EMPLOI - Le gouvernement espagnol a débloqué mi-octobre un fonds de soutien pour 200 entreprises volontaires, qui expérimentent le passage à la semaine de quatre jours. L'objectif : booster la productivité, améliorer le bien-être au travail et favoriser l'embauche.
Même les plus grandes entreprises tentent l’expérimentation : au siège de la célèbre marque de prêt-à-porter espagnole Desigual à Barcelone, tout le monde part en week-end le jeudi soir. Le passage à la semaine de quatre jours de travail a été approuvée le 7 octobre dernier par 86% des employés du site, une aubaine selon la direction. "Nous sommes convaincus que cela rend la compagnie plus attractive, que cela nous permettra d’attirer de nouveaux talents et que tout le monde sera plus motivé", explique Alberto Ojinaga, directeur général de l’entreprise dans le reportage en tête de cet article.

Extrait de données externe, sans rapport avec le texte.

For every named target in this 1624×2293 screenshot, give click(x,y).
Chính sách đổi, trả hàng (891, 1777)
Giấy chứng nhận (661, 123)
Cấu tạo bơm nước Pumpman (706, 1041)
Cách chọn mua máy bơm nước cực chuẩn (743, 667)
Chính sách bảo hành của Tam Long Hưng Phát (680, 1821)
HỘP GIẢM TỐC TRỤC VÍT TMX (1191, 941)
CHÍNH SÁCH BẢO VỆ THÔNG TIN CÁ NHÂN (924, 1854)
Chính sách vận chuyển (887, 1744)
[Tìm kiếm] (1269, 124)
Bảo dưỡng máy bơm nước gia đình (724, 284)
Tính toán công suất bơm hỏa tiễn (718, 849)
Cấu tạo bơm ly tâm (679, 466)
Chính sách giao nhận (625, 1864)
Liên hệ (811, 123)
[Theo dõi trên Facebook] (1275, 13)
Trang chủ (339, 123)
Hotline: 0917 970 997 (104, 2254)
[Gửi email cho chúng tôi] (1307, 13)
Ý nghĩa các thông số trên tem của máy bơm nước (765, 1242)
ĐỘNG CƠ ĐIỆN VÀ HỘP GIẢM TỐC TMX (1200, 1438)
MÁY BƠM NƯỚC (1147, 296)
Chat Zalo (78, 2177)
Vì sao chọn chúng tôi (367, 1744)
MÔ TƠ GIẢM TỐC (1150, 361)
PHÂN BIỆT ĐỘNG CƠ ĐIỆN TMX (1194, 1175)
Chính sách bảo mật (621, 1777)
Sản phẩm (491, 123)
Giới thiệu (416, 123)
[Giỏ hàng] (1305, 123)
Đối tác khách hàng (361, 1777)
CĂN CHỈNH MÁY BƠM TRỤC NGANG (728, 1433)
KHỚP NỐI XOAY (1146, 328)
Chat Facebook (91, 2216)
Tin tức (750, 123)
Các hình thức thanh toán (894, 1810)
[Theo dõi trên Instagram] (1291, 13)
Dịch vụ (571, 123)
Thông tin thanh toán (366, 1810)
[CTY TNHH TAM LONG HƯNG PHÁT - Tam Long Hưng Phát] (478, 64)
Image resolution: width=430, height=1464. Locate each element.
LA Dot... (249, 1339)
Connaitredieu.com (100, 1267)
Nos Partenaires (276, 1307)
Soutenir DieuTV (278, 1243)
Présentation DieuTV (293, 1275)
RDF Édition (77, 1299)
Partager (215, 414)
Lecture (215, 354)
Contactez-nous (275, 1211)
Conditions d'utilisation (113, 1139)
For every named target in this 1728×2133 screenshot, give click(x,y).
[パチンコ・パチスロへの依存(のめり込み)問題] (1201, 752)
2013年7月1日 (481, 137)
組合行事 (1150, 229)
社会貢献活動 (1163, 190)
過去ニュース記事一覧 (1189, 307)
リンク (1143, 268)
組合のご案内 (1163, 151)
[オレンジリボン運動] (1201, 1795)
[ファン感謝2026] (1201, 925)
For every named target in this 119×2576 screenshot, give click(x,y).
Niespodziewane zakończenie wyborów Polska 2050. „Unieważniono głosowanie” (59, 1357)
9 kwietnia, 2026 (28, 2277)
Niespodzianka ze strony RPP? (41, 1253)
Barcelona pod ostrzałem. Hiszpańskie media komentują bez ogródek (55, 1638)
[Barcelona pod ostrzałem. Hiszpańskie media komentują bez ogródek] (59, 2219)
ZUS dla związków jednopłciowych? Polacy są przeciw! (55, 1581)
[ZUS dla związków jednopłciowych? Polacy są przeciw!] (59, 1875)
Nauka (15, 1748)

Le changement d’emploi du temps permet aussi à la société de réaliser des économies. Si cette initiative ne s’applique pas aux vendeurs des boutiques, au contact des clients, les 500 employés de bureau concernés passeront eux de 39,5 heures de travail par semaine à 34,5 heures. Et verront ainsi leur salaire baisser de 6,5%.
"Naturellement, il y a quelques employés qui ne veulent pas s’associer à ce projet, et nous ne pouvons pas les forcer à travailler sous ces nouvelles conditions, explique le directeur général. Ils ont la possibilité de résilier leur contrat de travail." Ils sont donc obligés de perdre leur emploi, et pourront bénéficier d’une assurance chômage.
Travailler moins pour gagner moins
Mais la perspective a convaincu une majorité de salariés, dont Aixa Cama Escrigas, ravie par ce changement et prête à travailler moins pour gagner moins. "C’est vrai que l’on arrive avec plus d’énergie le lundi, on est plus reposés, c’est comme avoir des petites vacances chaque semaine, souligne-t-elle. On se plaint toujours de ne pas avoir assez de temps pour nous, alors je compte profiter de ce nouveau temps libre pour prendre des cours par exemple."
Le gouvernement espagnol socialiste espère toutefois favoriser ce changement d’emploi du temps sans baisser les salaires. Pour ce faire, il a débloqué le 11 octobre dernier 10 millions d’euros pour aider les entreprises qui souhaitent réduire le temps de travail de 40 à 32 heures hebdomadaires. Une initiative lancée par le parti de gauche Más País, qui espérait toutefois obtenir 50 millions d’euros d’investissements.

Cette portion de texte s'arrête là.